» **Page extract**
****************

In a previous blog post, I discussed the issue of power imbalances between (a) photographers who document people in humanitarian disasters, and (b) the subjects of those photos. I myself am a photographer and videographer who engages in such work, and at the time of that last blog post, I had the pleasure (and luck) to be able to report that, "I have
found the experience [of photographing people receiving humanitarian aid] uniformly rewarding."
In the intervening months, however, I had a negative experience making a short documentary about a Kenyan NGO, and my experience provoked a good deal of additional thought about engagement with disadvantaged and marginalized groups.
The root of the trouble arose from the fact that, after photographing, videotaping and interviewing people participating in and administering the NGO's programming, I took almost a year to finish editing the video.
My overriding reason for the delay was that I needed about a week of free time to focus on the video in order to finish it, and I didn't find the time until I was about to leave Kenya, almost a year after I began the project. For six months of the year in question, I had a full time job and was researching a book on my weekends; and for the other six months I was writing a book.
Multiple times, I told one or another people from the NGO that the delay was simply because of my work schedule, and that I'd finish the documentary as soon as I had the time. My expectation was that, since I was volunteering, I could complete the video at my convenience.
My expectation did not accord with those of the NGO's founder. In a series of increasingly unpleasant phone calls, he told me that, in the past, people (foreign whites) who had worked with the NGO had not delivered on their promises, and he made clear that he expected me similarly to fail the NGO.

****************

» **Entries provided**

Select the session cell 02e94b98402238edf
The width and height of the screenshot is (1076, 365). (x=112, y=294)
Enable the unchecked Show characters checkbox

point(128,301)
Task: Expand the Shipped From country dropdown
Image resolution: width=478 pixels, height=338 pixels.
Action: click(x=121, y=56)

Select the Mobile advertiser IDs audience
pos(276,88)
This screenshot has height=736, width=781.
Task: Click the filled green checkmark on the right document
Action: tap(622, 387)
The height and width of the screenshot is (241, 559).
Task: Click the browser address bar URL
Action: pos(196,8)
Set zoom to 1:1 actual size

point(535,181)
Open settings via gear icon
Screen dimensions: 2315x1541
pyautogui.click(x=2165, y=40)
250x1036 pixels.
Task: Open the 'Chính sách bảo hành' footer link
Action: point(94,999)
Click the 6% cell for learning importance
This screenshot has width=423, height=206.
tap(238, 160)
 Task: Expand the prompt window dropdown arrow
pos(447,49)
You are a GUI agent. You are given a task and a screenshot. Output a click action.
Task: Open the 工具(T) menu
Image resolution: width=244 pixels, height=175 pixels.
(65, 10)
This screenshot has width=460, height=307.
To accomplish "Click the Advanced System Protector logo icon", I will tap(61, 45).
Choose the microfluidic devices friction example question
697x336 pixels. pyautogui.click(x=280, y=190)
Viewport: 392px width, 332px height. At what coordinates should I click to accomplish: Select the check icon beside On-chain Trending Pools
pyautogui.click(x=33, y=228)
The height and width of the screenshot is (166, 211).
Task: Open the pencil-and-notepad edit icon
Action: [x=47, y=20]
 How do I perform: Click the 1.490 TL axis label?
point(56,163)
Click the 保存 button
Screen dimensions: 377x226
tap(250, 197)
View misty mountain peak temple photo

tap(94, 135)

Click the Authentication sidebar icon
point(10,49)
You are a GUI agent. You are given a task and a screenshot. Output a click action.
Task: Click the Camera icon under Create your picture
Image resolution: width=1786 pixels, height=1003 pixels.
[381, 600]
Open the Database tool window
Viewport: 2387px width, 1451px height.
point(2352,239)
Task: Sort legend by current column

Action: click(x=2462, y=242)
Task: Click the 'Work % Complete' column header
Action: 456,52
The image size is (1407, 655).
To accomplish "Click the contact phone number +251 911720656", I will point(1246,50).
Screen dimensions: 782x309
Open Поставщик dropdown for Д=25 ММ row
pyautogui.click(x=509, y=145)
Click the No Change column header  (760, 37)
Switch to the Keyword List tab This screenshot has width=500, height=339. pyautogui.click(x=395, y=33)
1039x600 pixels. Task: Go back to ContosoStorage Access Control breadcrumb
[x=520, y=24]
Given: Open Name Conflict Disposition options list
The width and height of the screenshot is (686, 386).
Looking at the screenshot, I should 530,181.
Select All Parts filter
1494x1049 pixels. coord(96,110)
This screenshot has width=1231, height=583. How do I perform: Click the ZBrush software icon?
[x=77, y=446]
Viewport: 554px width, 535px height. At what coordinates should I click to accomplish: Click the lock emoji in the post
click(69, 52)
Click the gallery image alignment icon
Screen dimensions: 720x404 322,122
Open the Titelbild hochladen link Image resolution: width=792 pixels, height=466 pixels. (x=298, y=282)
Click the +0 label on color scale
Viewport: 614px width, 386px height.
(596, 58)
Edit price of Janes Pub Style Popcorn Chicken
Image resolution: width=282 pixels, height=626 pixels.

****************

» **Short exercise**
Quote the blog post on documenting an NGO word for word, starting at "Multiple times, I" and ending at "at my convenience.".

» **Answer to the task**
Multiple times, I told one or another people from the NGO that the delay was simply because of my work schedule, and that I'd finish the documentary as soon as I had the time. My expectation was that, since I was volunteering, I could complete the video at my convenience.